O presidente da Câmara Municipal de Mulungu, Léo Moura, foi apontado pelo Tribunal de Contas do Estado da Paraíba (TCE-PB) por receber remuneração acima do limite previsto na Constituição Federal durante o exercício financeiro de 2025. A irregularidade consta no Relatório Inicial da Prestação de Contas Anual do Legislativo.
Segundo a auditoria, embora a Câmara tenha cumprido os principais limites constitucionais e da Lei de Responsabilidade Fiscal relacionados às despesas do Legislativo, folha de pagamento e gastos com pessoal, foi identificada uma desconformidade no subsídio pago ao presidente da Casa.
De acordo com o relatório, Leonel Soares de Souza Moura recebeu R$ 120 mil em remuneração ao longo de 2025, enquanto o teto permitido era de R$ 110.807,32. O pagamento excedeu o limite em R$ 9.192,68, o equivalente a 108,3% do valor autorizado pela Constituição.
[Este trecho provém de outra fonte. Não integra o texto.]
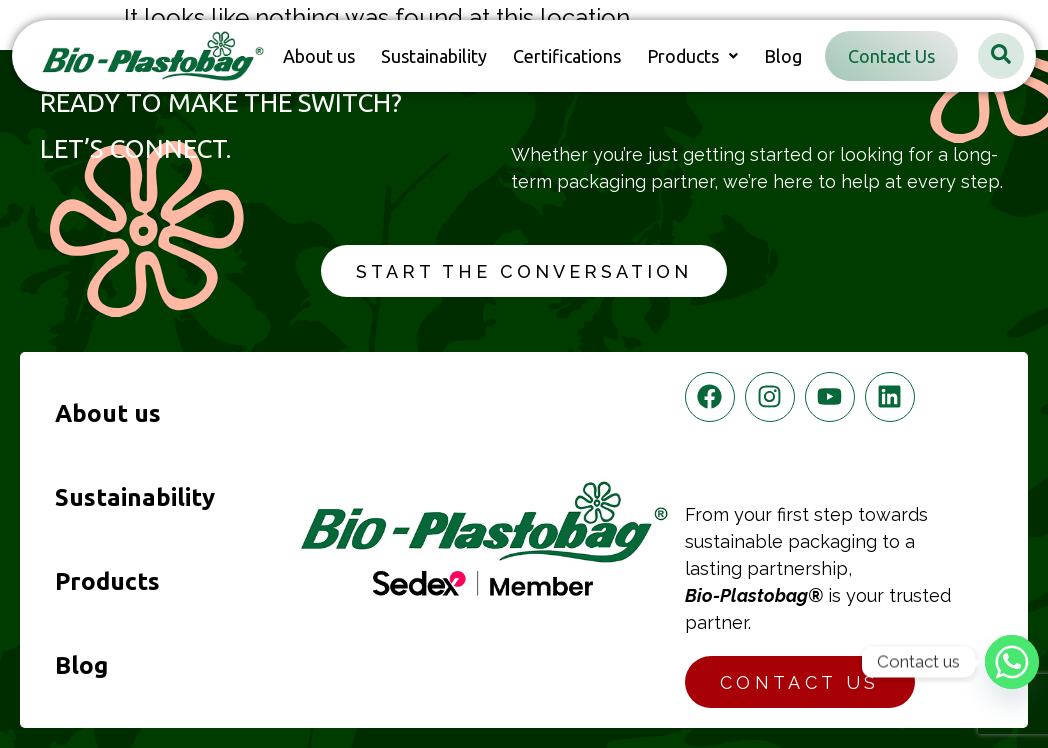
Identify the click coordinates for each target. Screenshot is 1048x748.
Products (692, 56)
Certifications (567, 56)
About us (319, 56)
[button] (692, 56)
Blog (783, 56)
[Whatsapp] (1012, 662)
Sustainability (434, 56)
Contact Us (891, 56)
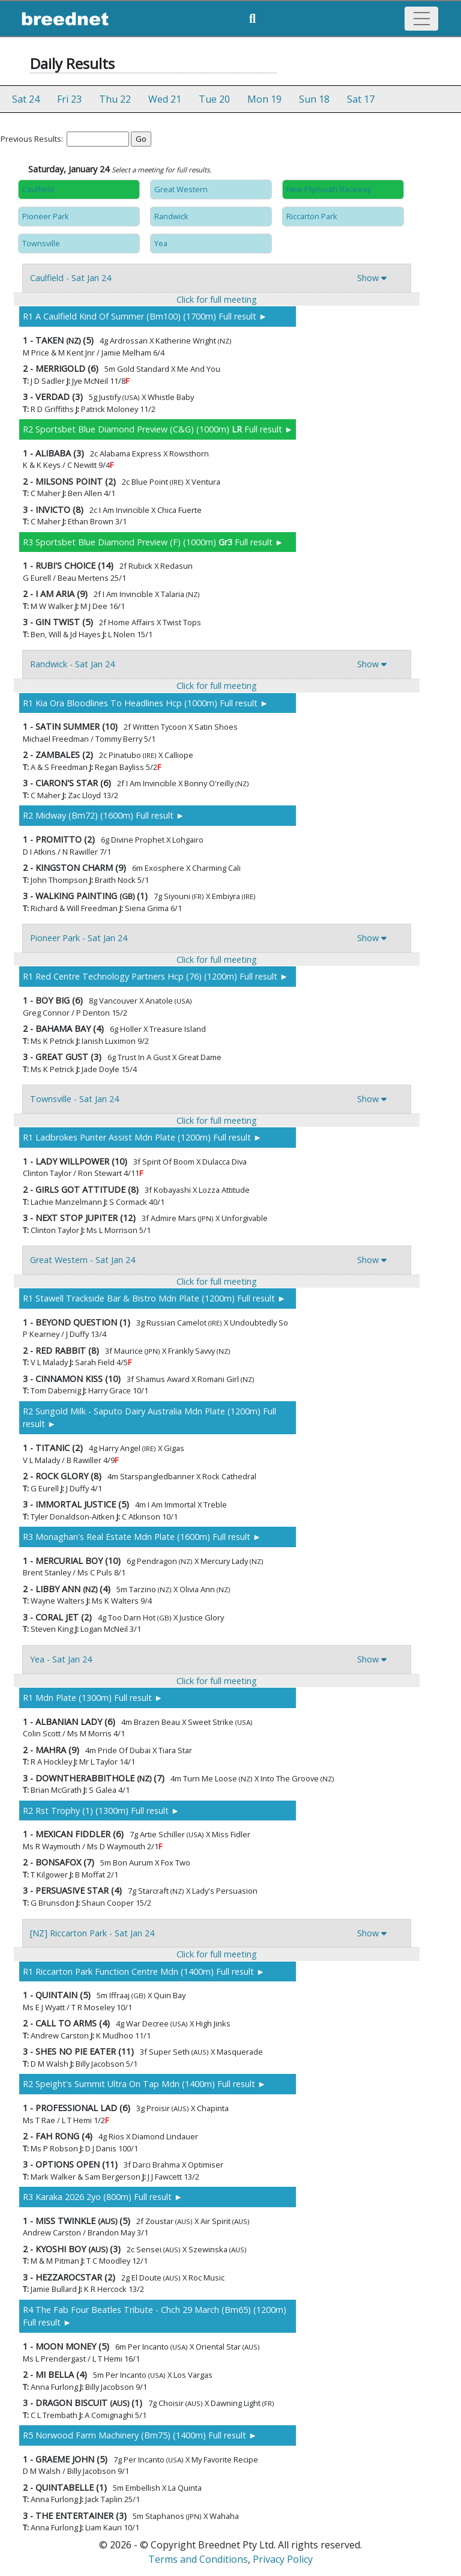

A auditoria explica que, em municípios com população de 8.945 habitantes, como Mulungu, o subsídio dos vereadores deve seguir percentual vinculado ao salário dos deputados estaduais. No caso do presidente da Câmara, o cálculo também considera o teto remuneratório aplicado ao presidente da Assembleia Legislativa, limitado ao subsídio dos ministros do Supremo Tribunal Federal (STF). Foi nessa comparação que o excesso foi constatado.
O relatório também destaca que os demais vereadores não ultrapassaram o limite constitucional. Cada parlamentar recebeu R$ 72 mil durante o exercício, valor inferior ao teto individual permitido de R$ 83.105,49.